The two markets stand at $2.201bn and $2.137bn, according to Artisan Gateway and ComScore, respectively, after local war film Sacrifice led the charts in China on $28.6m.
That compares to the $3.2m number one debut of Focus Features/Amblin’s Come Play in North America, where box office is generating in the region of $10m-12m each weekend.
As of Monday (November 2) North American box office trailed ticket sales by the same stage of 2019 by 76.9%.
North America delivered $11.4bn at the box office in calendar year 2019, and China produced $9.2bn.
China has been expected to overtake North America at the box office for some years, however its current status in a pandemic year that has ravaged theatrical sectors across the world may not indicate a permanent power shift – or at least not yet.
Both countries have struggled with cinema closures, however China got sites back up and running ahead of the US, where most markets have reopened open except for the key areas of New York and Los Angeles.
Chinese cinemas were recently allowed to operate at a maximum of 75% capacity, whereas cinemas in North America have been reduced to a maximum of 50% capacity.
With two months of the year to go, films scheduled for release during China’s year-end peak box office season include fantasy thriller The Yin-Yang Master: Dream Of Eternity, the first part of Guo Jingming’s two-parter based on Japanese novel Onmyoji, and Herman Yau’s Shock Wave 2 starring Lau Ching-wan and Andy Lau.
The North American schedule features one major tentpole – Wonder Woman 1984 on December 25, which Warner Bros is likely to push into 2021 imminently if cinemas in New York and Los Angeles look like staying closed for the foreseeable future.

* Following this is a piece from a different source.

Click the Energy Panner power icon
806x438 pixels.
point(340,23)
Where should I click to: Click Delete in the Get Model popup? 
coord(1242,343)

Besides the superhero sequel there is 20th Century Pictures action comedy Free Guy with Ryan Reynolds on December 11 and Kenneth Branagh’s whodunnit Death On The Nile on December 18, followed by the December 25 release of Universal’s News Of The World, which reunites Tom Hanks with his Captain Phillips director Paul Greengrass.

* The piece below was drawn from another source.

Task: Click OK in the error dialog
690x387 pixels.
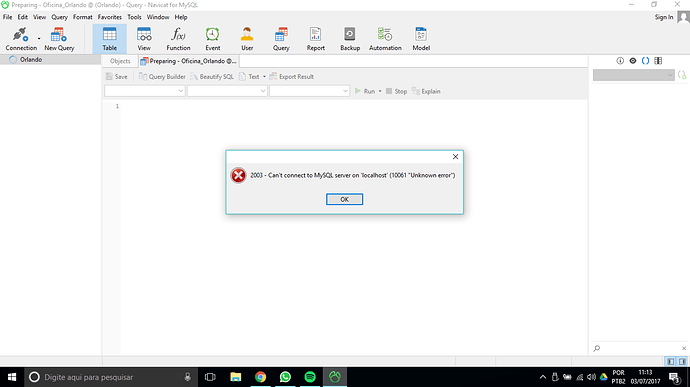Action: click(x=345, y=199)
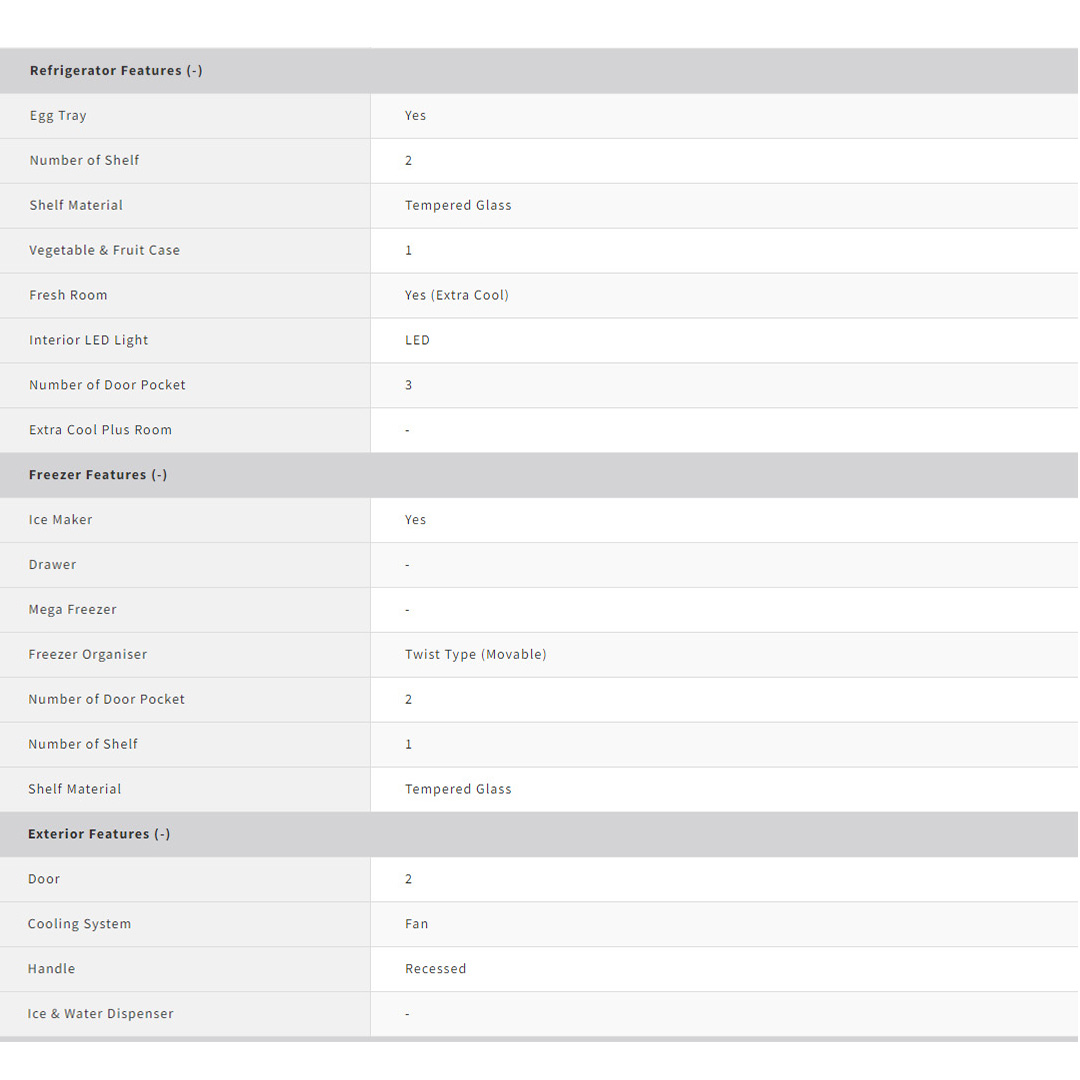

The early 2021 outlook for China features a heavyweight Chinese New Year in February with Detective Chinatown 3 and The Rescue, which were both initially scheduled for Chinese New Year 2020 before cinemas closed.
The roster continues with Light Chaser Animation’s New Gods: Nezha Reborn, which like Jiang Ziya is based on Chinese myth The Investiture Of The Gods; and Lu Yang’s fantasy thriller Assassin In Red.
The release schedule for North America in early 2021 includes Sony’s Peter Rabbit 2: The Runaway and female-led spy thriller The 355 via Universal on January 15; and 20th Century Studios’ The King’s Man on February 12.